Nadal problemem w Polsce są niedobory siły roboczej. Odczuwają to Ukraińcy, którzy osiedlili się na terenach wiejskich we wschodniej części kraju.
„Zostałam zaproszona do pracy u rolnika we wsi, w której Polak udzielił schronienia naszym dwóm rodzinom z dziećmi. Płacą 25 zł za godzinę. Jednego dnia wokół domu i gospodarstwa wypalano chwasty, innego dnia myto ściany mleczarni. Byliśmy, że wieczorem nie mieliśmy siły czytać wiadomości.
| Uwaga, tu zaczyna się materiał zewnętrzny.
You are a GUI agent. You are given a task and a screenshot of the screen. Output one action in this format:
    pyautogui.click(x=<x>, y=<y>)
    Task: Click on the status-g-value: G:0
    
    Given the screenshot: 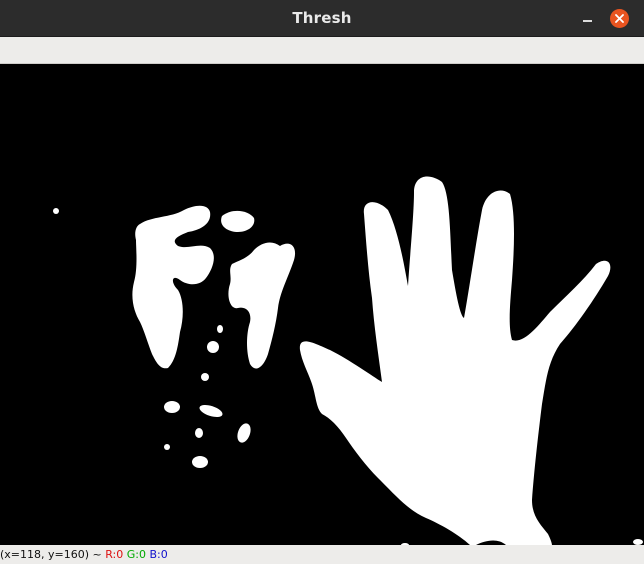 What is the action you would take?
    pyautogui.click(x=136, y=554)
    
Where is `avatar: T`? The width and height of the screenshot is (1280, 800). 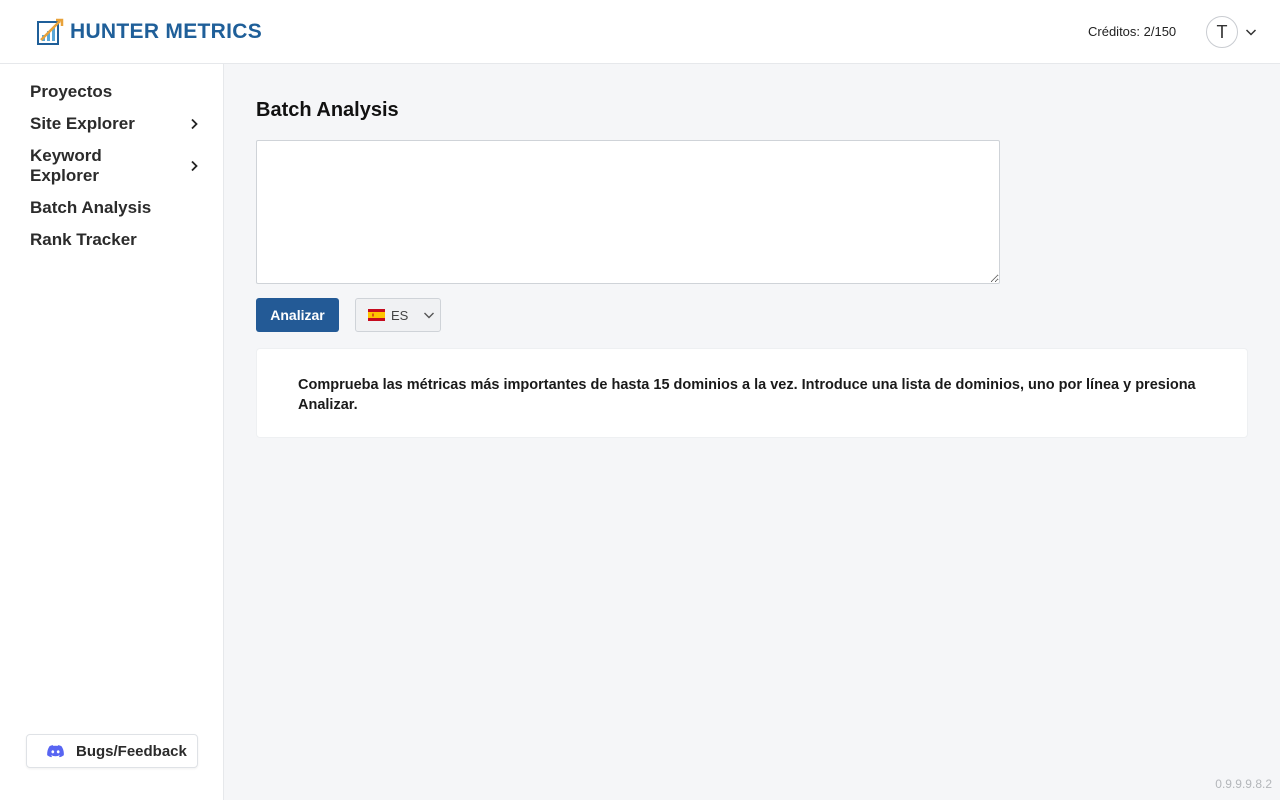 avatar: T is located at coordinates (1222, 32).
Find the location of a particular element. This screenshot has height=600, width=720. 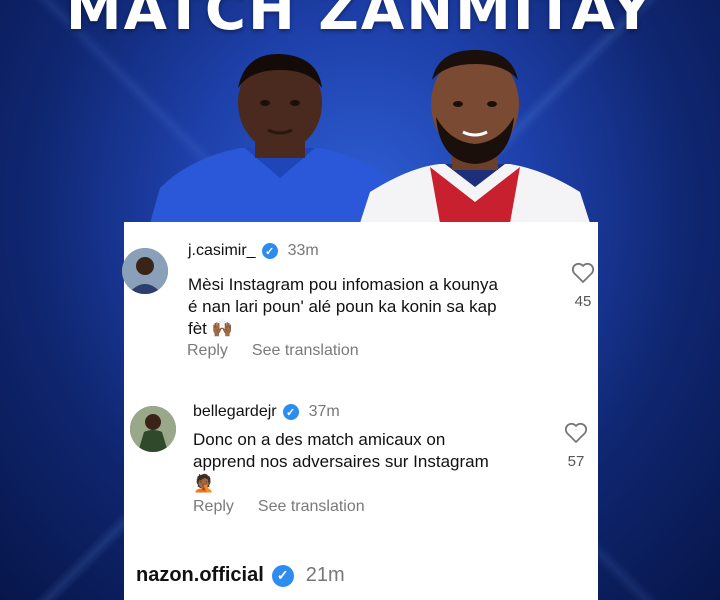

username: nazon.official is located at coordinates (200, 576).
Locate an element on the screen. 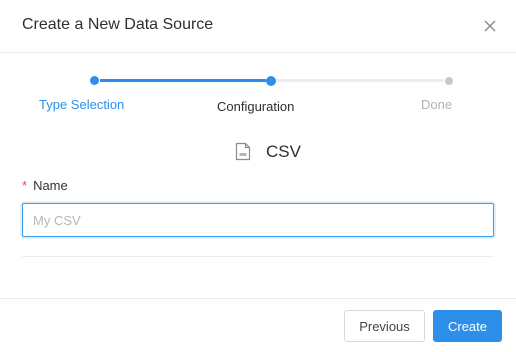 The image size is (516, 352). step-dot-type-selection is located at coordinates (94, 80).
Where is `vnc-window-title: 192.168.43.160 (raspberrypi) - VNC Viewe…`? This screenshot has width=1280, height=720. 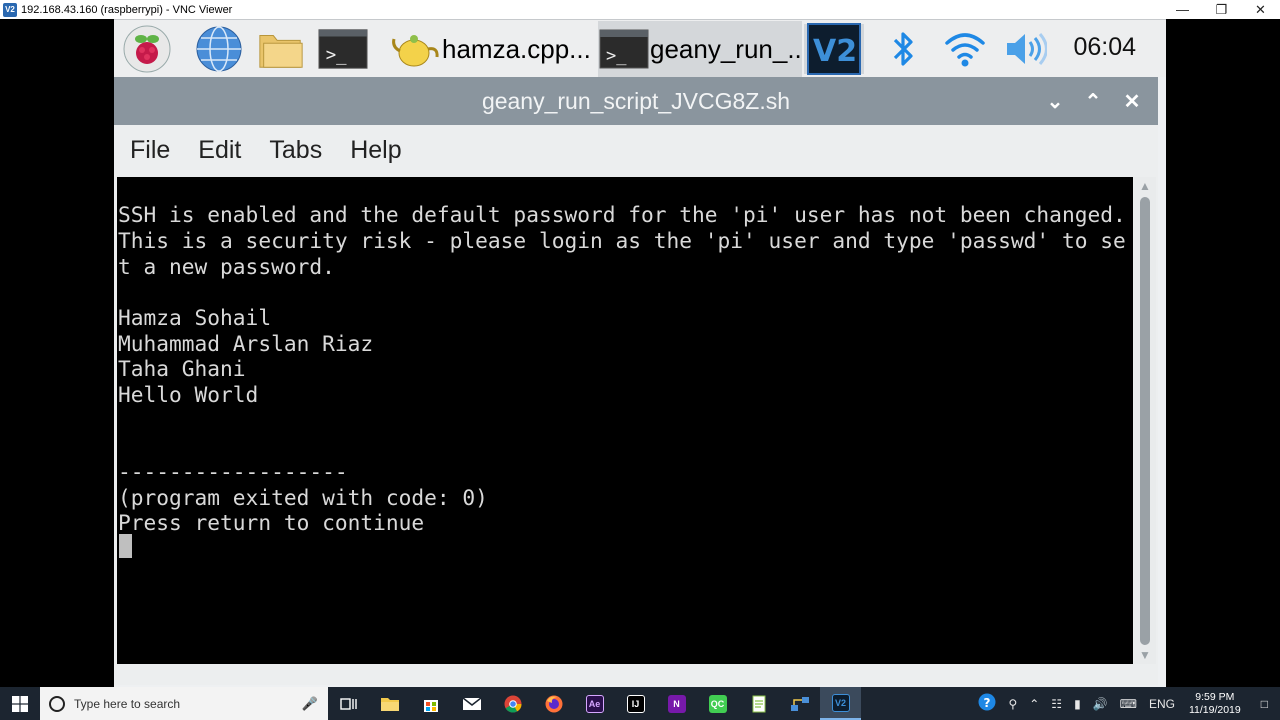
vnc-window-title: 192.168.43.160 (raspberrypi) - VNC Viewe… is located at coordinates (127, 10).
Ktoś z sąsiedniej wsi zobaczył, że pracujemy i zaczął przekonywać nasz byśmy procowali u niech – nikt dla nich nie pracował” – powiedziała Olga z Żytomierza, która przed wojną pracowała jako inżynier w banku.
Nawiasem mówiąc, w gospodarstwach rolnych i ogrodniczych jest duży przepływ wakatów. Na przykład na przedmieściach Wrocławia zapraszana jest para sezonowych ogrodników. Konieczne jest odchwaszczanie i formowanie klombów, koszenie trawy. Za to płacą 16 zł za godzinę (10 godzin dziennie, 5–6 dni w tygodniu). Możesz zarobić minimum 3200 zł (22 400 hrywien) miesięcznie. Za mieszkanie Ukraińcy płacą 200 zł miesięcznie. Zapewniony jest transport i odzież.
W gospodarstwie można zarobić dwa razy więcej niż dojarka – za pracę z dojarką w gospodarstwie płaci się od 4500 do 5000 zł (do 35 tys. hrywien). Obiecuje się, że mieszkanie jest bezpłatne.
Na rynku pojawił się nowy trend. Jego najważniejszym ogniwem są Ukraińcy, którzy muszą odnaleźć się w polskich realiach pracowniczych.
Przedsiębiorcy nie tylko chcą zatrudniać Ukraińców, ale także ułatwiają im znalezienie pracy. W niektórych przypadkach uchodźcy są wyposażani w narzędzia potrzebne do wykonywania zawodu. Poszukiwane są dla nich zlecenia. Są również szkoleni w kwestii prowadzenia legalnej działalności. Jak przekonują znawcy tematu, to są dobre działania, które do tej pory nie były praktykowane w Polsce. Napływ pracowników z Ukrainy jest korzystny dla wielu branż. W gronie uchodźców są m.in. lekarze, pielęgniarki, informatycy czy inżynierowie. Jednak, zdaniem ekspertów, oprócz powyższego, konieczne jest systemowe wsparcie państwa. Należy skupić się m.in. na uzupełnianiu kwalifikacji Ukraińców i nauce języka. Nasza gospodarka przez to długofalowo może odnosić wymierne korzyści.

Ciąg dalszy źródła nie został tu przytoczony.